◆ **Task requirements**: Please return all lines in the listing holding the word "section".

——————————

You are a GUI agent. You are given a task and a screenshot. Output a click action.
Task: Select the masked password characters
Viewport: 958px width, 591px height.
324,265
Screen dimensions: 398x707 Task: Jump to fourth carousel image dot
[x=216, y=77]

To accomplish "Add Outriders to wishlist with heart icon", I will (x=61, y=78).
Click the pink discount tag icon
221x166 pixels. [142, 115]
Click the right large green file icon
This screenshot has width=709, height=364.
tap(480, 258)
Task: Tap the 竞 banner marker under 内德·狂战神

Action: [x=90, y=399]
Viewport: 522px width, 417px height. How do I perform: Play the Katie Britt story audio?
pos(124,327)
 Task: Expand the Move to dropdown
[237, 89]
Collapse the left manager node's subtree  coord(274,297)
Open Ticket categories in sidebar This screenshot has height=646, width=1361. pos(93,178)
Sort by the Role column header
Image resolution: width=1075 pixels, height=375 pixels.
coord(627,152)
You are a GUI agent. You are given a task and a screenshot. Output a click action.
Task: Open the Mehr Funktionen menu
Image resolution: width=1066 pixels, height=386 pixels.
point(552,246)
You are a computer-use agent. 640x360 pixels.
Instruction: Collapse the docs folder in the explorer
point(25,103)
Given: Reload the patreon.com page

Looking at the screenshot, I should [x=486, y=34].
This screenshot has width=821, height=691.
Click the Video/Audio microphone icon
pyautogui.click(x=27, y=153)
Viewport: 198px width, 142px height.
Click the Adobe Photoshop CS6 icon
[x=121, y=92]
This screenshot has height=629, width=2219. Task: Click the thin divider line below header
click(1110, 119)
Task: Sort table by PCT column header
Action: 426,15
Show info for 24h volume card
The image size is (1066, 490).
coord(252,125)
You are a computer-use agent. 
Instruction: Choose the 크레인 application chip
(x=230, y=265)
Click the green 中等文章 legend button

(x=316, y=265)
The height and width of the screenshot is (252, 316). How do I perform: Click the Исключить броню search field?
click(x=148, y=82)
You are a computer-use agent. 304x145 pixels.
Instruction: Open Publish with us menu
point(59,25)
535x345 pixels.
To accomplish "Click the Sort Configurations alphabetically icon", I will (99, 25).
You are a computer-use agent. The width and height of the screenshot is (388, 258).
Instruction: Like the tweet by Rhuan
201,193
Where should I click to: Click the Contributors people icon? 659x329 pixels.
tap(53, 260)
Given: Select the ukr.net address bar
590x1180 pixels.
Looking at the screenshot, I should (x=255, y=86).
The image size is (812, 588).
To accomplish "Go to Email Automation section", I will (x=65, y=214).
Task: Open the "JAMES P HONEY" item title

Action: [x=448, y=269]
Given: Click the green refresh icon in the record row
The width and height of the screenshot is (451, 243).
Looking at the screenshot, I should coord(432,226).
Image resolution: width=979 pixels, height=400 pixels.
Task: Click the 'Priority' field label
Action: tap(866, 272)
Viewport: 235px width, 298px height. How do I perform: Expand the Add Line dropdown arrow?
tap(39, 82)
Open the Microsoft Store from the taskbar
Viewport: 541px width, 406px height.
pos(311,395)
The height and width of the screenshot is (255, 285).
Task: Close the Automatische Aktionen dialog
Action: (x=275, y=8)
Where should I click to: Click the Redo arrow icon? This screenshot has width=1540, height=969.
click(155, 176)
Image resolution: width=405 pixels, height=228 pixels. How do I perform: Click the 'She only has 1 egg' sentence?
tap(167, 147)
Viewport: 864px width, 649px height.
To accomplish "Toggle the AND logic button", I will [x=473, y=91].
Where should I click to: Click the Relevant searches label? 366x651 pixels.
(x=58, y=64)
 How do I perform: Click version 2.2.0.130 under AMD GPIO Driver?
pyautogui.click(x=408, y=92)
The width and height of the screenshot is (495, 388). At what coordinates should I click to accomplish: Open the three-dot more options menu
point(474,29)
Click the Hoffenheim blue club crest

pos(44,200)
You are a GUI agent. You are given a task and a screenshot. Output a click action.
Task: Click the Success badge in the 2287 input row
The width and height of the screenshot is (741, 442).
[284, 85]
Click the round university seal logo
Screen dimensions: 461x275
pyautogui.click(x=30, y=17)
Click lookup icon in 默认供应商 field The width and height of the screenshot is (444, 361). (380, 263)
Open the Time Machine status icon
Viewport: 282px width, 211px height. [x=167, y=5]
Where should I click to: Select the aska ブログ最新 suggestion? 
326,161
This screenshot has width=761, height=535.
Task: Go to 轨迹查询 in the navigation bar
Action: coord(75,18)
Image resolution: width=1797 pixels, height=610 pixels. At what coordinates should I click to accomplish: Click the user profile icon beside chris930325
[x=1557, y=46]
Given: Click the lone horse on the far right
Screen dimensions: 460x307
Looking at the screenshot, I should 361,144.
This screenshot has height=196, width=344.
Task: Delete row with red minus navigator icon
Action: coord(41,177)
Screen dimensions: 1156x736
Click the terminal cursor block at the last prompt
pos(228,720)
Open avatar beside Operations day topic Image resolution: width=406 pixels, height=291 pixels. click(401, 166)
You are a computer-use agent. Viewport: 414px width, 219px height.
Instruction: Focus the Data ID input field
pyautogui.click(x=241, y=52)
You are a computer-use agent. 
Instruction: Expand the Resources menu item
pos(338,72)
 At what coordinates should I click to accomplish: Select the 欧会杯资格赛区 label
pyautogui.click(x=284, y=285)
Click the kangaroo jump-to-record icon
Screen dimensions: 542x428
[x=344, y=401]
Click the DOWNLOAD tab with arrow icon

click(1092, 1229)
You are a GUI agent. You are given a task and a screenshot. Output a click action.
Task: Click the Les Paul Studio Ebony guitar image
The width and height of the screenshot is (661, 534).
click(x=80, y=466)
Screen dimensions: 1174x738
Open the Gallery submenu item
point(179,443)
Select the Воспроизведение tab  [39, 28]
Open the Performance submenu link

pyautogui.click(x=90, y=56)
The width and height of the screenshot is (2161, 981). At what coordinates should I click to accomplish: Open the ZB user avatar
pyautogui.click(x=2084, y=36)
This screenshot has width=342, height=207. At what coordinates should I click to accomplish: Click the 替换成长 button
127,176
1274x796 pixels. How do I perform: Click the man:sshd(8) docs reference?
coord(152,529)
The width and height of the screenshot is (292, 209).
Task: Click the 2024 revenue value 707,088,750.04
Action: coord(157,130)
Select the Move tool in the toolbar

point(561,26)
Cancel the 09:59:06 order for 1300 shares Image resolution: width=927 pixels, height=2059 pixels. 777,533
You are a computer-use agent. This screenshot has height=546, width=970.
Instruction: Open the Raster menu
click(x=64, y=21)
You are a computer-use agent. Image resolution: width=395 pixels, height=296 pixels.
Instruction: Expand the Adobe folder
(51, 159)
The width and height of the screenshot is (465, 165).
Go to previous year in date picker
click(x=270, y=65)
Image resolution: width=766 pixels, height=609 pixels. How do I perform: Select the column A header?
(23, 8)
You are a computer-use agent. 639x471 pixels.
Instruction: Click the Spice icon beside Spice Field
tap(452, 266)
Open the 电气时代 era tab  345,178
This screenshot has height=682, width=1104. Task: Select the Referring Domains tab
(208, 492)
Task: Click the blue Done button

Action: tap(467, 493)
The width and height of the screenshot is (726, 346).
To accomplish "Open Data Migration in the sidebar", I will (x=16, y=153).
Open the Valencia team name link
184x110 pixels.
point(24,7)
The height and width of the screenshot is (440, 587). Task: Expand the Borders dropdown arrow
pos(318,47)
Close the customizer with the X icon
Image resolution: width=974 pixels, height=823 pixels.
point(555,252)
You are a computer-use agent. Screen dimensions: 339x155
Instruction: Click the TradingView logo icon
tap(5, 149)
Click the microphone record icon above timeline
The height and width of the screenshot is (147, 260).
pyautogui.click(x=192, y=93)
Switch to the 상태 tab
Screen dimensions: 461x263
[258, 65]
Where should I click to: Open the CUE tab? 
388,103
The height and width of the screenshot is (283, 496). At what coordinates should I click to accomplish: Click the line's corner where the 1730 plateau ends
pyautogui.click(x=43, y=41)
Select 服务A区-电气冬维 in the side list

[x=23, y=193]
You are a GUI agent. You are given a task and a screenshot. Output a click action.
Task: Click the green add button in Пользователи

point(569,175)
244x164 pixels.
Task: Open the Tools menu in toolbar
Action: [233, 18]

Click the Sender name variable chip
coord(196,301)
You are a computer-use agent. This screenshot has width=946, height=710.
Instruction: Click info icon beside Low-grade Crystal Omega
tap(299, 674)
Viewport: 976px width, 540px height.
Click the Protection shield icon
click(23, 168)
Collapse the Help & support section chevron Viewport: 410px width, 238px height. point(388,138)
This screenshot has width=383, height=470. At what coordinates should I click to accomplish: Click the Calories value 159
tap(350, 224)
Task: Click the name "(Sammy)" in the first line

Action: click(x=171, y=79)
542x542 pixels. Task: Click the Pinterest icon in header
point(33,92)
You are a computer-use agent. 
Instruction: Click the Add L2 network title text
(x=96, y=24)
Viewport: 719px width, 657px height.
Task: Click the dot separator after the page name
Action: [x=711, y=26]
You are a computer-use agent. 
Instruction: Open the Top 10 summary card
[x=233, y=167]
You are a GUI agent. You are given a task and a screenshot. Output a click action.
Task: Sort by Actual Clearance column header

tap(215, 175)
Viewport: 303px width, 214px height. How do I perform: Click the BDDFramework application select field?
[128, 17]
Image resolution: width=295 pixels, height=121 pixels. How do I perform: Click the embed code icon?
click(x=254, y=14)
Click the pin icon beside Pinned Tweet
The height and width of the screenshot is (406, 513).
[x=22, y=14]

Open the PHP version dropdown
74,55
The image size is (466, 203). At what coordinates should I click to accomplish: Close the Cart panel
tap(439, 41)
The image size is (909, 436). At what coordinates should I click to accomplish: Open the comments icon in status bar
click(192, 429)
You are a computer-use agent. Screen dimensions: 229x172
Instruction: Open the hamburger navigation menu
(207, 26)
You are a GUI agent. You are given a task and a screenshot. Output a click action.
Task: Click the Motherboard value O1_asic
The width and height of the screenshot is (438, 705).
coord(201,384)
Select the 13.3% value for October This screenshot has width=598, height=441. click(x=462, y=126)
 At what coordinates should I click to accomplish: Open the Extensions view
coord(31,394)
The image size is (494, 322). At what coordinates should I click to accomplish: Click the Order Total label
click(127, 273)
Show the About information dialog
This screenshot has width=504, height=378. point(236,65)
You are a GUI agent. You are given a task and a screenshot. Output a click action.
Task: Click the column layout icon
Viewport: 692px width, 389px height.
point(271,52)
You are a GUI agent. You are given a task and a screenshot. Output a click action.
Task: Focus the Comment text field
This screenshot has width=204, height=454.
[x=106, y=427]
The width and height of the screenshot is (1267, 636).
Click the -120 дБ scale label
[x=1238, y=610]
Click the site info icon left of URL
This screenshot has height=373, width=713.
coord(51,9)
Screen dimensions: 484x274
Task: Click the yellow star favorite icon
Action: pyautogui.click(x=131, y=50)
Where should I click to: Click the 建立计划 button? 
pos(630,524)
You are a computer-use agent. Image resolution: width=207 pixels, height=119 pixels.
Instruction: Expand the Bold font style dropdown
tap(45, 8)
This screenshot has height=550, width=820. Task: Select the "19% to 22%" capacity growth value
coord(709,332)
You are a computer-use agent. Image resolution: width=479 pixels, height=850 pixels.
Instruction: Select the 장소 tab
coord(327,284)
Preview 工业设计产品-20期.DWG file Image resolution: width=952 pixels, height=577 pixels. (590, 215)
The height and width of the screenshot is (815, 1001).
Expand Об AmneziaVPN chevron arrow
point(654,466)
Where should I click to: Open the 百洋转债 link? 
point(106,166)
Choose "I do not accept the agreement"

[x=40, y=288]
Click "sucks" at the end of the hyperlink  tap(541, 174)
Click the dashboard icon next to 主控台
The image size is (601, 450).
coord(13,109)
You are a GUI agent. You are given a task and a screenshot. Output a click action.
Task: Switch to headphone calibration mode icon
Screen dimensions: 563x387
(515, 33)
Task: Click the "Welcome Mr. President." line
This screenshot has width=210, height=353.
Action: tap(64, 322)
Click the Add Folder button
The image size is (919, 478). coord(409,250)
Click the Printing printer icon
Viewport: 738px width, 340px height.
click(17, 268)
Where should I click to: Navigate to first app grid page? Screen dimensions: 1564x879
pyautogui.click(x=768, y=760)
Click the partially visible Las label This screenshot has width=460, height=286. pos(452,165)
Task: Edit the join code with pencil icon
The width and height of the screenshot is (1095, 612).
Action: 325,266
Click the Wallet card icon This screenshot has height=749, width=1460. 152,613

——————————

◆ **Written reply**:
To accomplish "Go to Email Automation section", I will (x=65, y=214).
Collapse the Help & support section chevron Viewport: 410px width, 238px height. point(388,138)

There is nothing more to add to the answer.